Nuclear Stocks Jump as U.S. Army Plans to Power Bases With Tiny Nuclear Reactors

Dow Jones
10/15

Nuclear stocks jumped in premarket trading. Nuscale Power up 16%; Centrus up 11%; Oklo up 9%; NANO Nuclear Energy up 6%; CEG, Uranium up 5%.

The U.S. military is making one of its most significant pushes yet into modern nuclear power with a program to put small reactors on Army bases across much of the country where strained power grids can't keep up with rising energy demands.

The Army on Tuesday unveiled the Janus Program, which aims to supply bases by 2028 with microreactors -- tiny reactors generating less than 20 megawatts of electricity, generally enough to power a small town. That is a fraction of the energy output that larger modern reactors can produce, but the microreactors are small enough to move on a containership or aircraft.

The reactors will help keep weapons powered and maintain critical base operations when other energy sources go down because of bad weather, cyberattacks or other grid disruptions, the Army said.

"What resilience means to us is that we have power, no matter what, 24-7," said Jeff Waksman, principal deputy assistant secretary of the Army.

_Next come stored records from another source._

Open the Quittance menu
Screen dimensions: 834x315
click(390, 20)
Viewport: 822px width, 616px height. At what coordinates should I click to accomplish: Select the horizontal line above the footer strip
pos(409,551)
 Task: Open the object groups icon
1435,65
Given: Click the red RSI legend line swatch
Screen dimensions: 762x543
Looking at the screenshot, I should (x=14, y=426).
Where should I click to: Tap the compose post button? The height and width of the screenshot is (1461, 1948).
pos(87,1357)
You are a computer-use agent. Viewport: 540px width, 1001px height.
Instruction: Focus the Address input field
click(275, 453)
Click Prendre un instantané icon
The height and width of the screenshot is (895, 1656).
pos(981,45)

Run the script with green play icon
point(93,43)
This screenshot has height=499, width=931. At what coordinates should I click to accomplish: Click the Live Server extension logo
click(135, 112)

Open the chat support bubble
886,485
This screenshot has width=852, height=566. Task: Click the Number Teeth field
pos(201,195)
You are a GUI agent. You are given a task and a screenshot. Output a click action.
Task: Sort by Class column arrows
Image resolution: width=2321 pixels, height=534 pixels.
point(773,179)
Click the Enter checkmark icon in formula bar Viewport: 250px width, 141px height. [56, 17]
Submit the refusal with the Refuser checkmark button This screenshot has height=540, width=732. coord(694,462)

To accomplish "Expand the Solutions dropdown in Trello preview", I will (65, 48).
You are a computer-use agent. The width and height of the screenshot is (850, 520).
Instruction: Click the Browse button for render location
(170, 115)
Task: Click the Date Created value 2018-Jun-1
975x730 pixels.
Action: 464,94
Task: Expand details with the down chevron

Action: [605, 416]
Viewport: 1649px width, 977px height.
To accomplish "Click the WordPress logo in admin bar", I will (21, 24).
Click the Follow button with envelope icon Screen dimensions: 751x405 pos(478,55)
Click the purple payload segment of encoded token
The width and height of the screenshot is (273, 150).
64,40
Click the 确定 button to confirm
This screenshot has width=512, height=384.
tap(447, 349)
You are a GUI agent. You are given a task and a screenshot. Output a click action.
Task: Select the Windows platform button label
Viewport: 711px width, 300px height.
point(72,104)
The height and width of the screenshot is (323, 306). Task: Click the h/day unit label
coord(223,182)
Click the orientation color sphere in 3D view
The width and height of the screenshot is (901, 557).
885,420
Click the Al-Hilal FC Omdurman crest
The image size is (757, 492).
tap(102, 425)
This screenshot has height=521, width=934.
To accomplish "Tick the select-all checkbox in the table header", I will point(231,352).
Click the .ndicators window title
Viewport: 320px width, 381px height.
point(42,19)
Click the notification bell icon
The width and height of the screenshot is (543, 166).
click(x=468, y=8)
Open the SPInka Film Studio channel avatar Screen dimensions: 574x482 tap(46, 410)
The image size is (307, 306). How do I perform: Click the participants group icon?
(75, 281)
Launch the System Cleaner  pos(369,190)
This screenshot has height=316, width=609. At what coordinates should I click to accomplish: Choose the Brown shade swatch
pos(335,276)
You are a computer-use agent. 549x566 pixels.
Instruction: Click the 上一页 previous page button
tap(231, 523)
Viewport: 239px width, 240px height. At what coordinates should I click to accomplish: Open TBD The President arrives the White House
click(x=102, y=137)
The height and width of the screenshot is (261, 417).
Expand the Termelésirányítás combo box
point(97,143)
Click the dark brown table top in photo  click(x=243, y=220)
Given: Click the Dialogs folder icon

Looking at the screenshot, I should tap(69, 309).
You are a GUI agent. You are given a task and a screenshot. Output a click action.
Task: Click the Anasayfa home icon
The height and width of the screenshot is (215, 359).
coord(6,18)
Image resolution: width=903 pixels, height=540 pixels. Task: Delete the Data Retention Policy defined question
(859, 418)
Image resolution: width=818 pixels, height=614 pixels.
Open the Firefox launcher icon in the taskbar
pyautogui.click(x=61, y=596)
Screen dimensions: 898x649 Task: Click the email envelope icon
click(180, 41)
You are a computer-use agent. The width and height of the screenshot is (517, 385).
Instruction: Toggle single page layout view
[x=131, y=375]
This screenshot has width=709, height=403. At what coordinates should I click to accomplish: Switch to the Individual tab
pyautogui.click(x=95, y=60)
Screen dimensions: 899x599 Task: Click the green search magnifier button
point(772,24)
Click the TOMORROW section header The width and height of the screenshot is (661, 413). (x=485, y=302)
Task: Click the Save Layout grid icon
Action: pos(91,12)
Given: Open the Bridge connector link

The reactors will be owned and operated by commercial companies, although the Army and Energy Department will help with technical aspects and uranium fuel supply. The Army is in the process of selecting nine bases for the initial phase of the program, and by next year will choose the commercial vendors to build two microreactors apiece for each base, Waksman said.

Interest from the Army is a promising opportunity for nuclear-power startups that have raised billions of dollars for projects including small reactors, uranium enrichment and new fuel technologies but in many cases are years away from completing a product.

"The race today is to actually develop the capability. We are all trying to figure out who can turn these things on," said Isaiah Taylor, chief executive and founder of Valar Atomics, a microreactor startup. His two-year-old company, which has built one microreactor, plans to bid on the Janus contract.

Janus builds on more than six years of efforts by the Army and the Defense Innovation Unit, the arm of the Pentagon that works with technology startups, to acquire small and easily transportable nuclear reactors for bases in the U.S. and military operations overseas. The program is intended in part to better prepare the U.S. for potential war with China in the Pacific or conflict in the Arctic, Army officials said, which would bring major transportation and logistical challenges for supplies -- including power.

Bases in Texas and California have lost power in snowstorms, and others rely on aging public utility grids and fossil fuels for backup. Solar and wind power are intermittent replacements. Meanwhile, many of the Army's newer weapons, including drones and counterdrone and radar systems, require more energy, a Defense Department official said.

The nation's energy needs are soaring, driven in part by big-tech's quest to build power-hungry data centers to develop artificial intelligence. China's own energy advancements have framed the race for nuclear power as a national security imperative.

President Trump signed an executive order in May calling on the federal government to deploy modern nuclear reactors for national security purposes, and asking the secretary of the Army to start using reactors on military bases by September 2028.

The Army didn't provide a clear cost estimate for Janus, but said that some of the money would be pulled from the Defense Innovation Unit budget.